---- MATERIAL TO PROCESS

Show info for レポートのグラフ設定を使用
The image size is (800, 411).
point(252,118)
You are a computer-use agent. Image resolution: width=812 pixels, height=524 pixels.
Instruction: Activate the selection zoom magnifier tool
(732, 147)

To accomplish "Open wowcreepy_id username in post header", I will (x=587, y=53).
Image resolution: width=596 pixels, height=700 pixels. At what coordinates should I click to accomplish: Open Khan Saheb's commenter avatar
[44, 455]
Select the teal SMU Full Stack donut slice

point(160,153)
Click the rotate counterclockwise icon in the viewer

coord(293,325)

--------
---- MATERIAL TO PROCESS

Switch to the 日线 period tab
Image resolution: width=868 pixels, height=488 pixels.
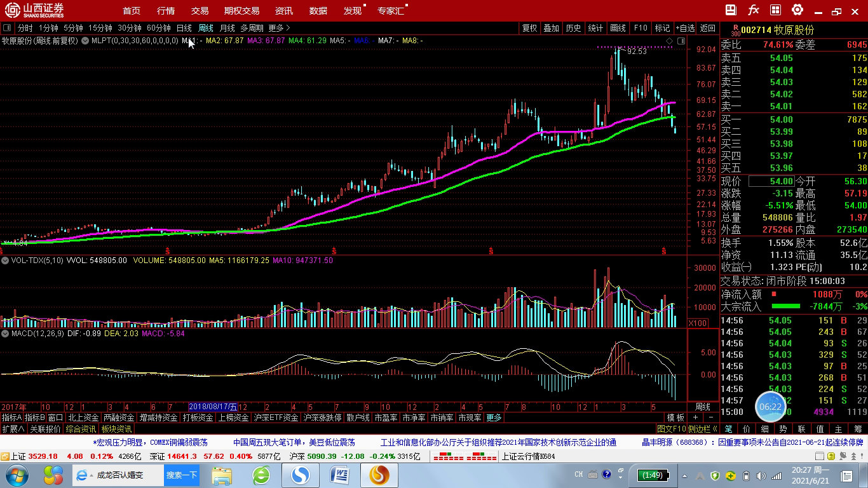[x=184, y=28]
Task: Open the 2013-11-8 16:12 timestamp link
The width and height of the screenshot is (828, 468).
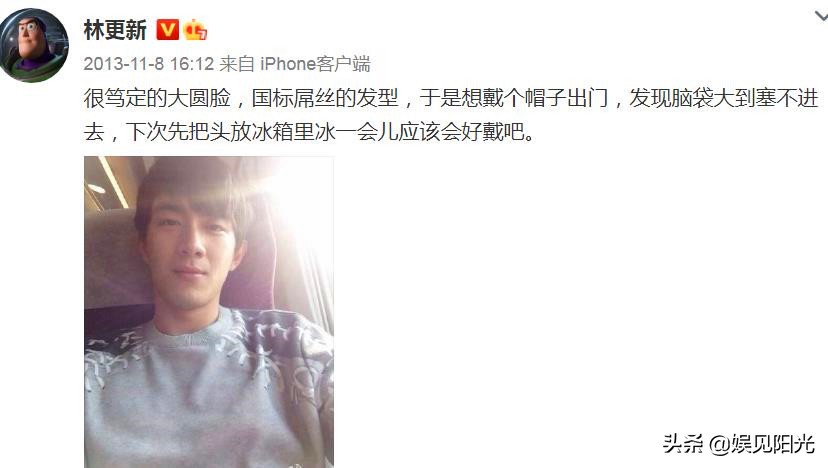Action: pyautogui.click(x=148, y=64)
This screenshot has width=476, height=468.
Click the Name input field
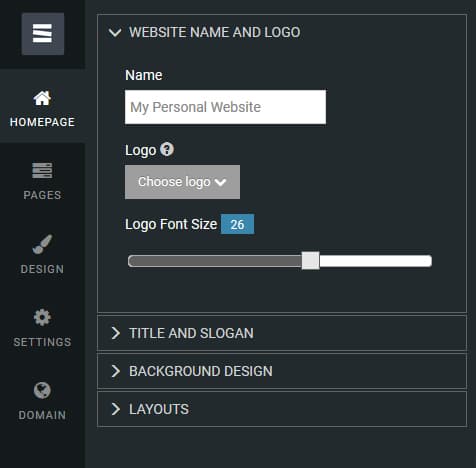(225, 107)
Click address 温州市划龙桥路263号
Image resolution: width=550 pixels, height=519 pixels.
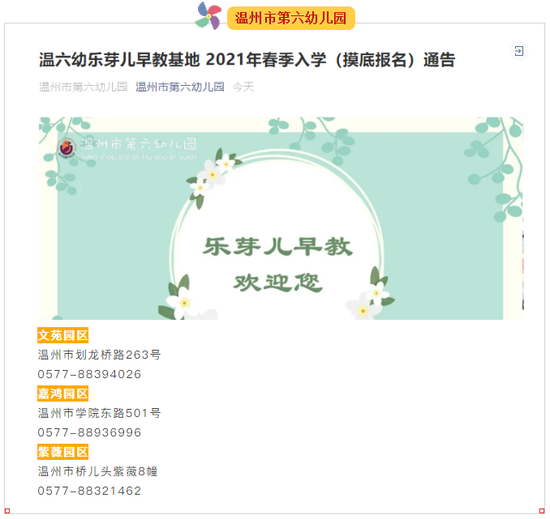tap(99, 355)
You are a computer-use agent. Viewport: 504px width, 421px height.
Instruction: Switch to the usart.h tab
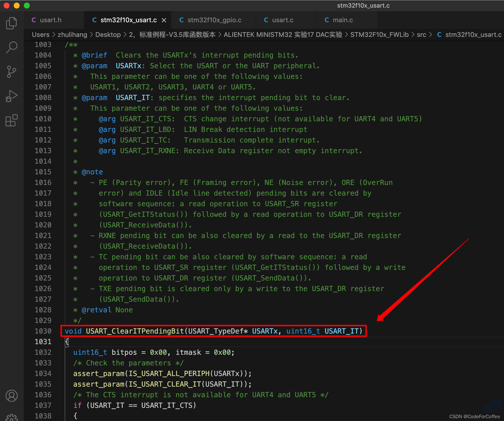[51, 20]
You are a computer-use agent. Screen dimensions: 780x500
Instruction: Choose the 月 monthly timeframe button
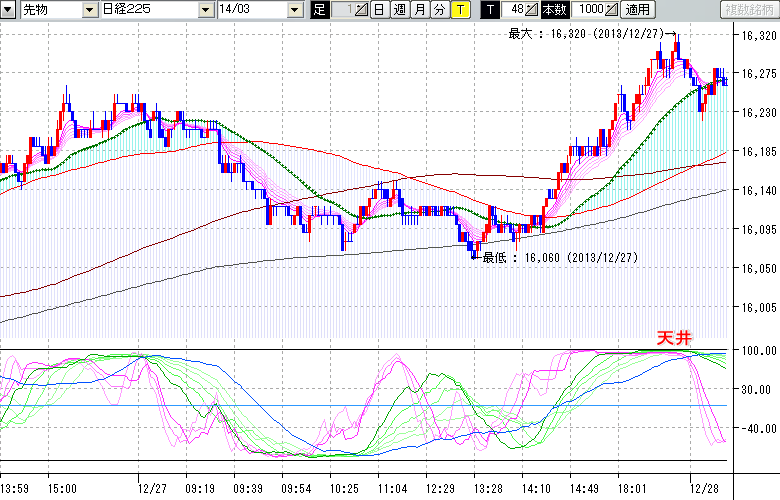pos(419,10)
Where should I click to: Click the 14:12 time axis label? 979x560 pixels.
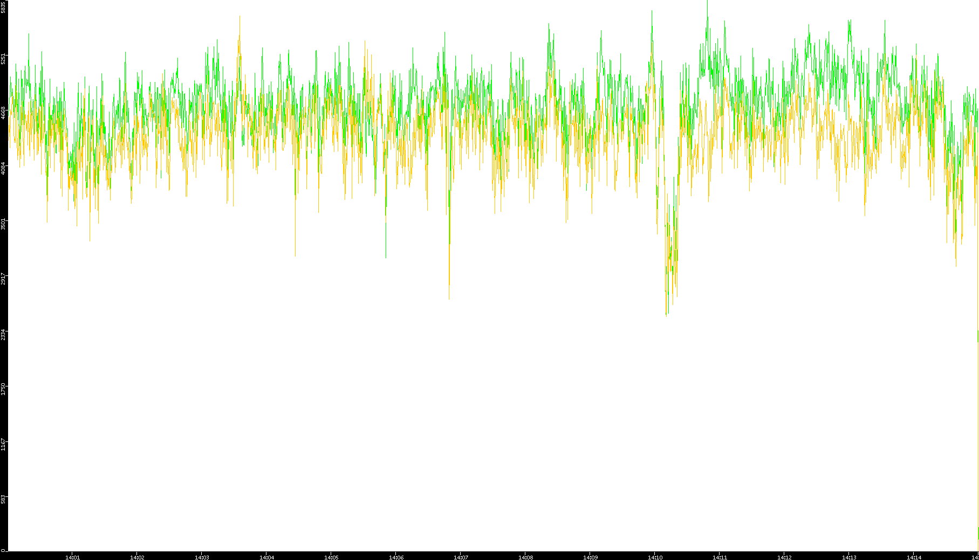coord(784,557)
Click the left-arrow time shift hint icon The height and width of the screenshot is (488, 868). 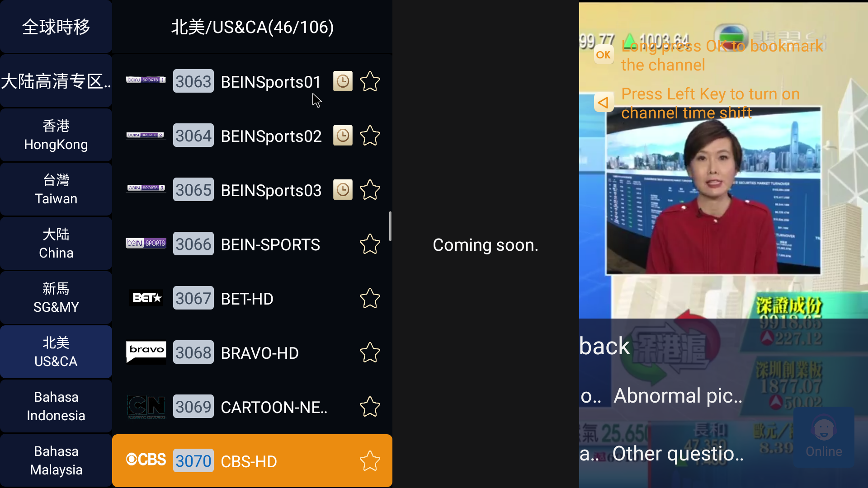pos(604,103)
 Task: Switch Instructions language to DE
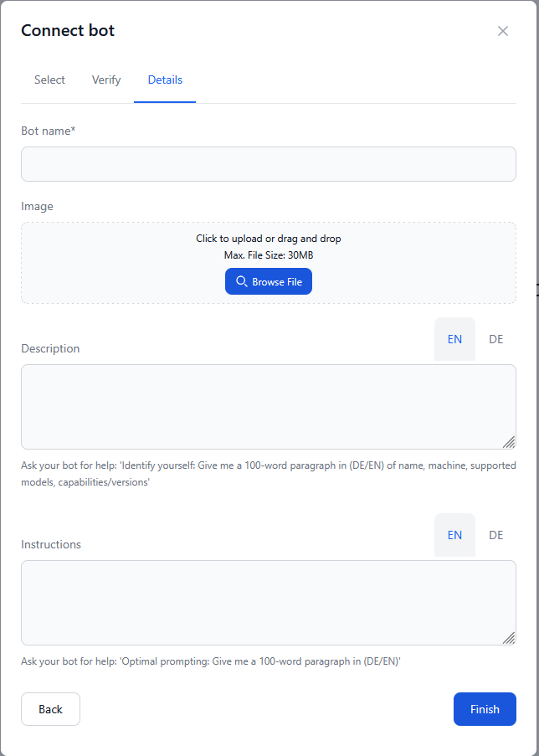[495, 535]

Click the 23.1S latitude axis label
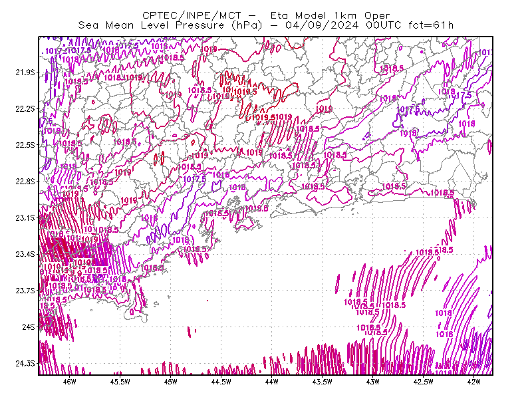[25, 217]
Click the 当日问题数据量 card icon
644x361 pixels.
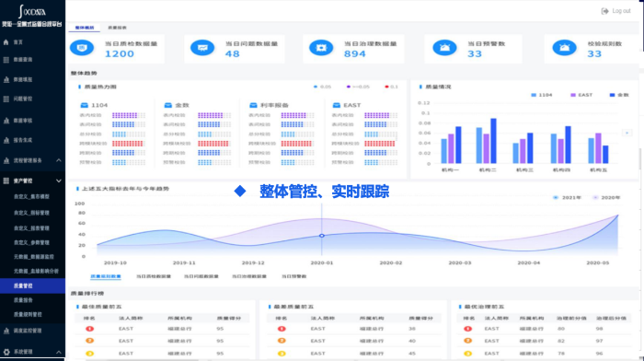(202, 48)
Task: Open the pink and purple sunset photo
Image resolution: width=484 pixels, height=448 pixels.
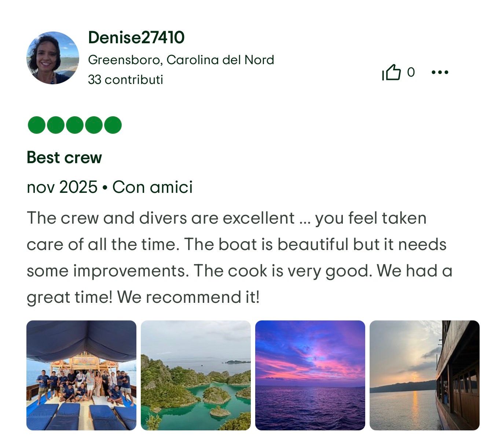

--------
---- MATERIAL TO PROCESS

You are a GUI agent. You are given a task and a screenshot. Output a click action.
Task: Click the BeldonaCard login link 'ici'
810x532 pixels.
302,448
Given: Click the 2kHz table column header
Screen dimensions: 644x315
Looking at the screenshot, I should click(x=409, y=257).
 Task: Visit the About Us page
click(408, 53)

--------

WHAT YOU SHOULD DO
List the lines of the material in which the word "header" occurs.

TASK SOLUTION
To accomplish "Open wowcreepy_id username in post header", I will (x=587, y=53).
Given: Click the 2kHz table column header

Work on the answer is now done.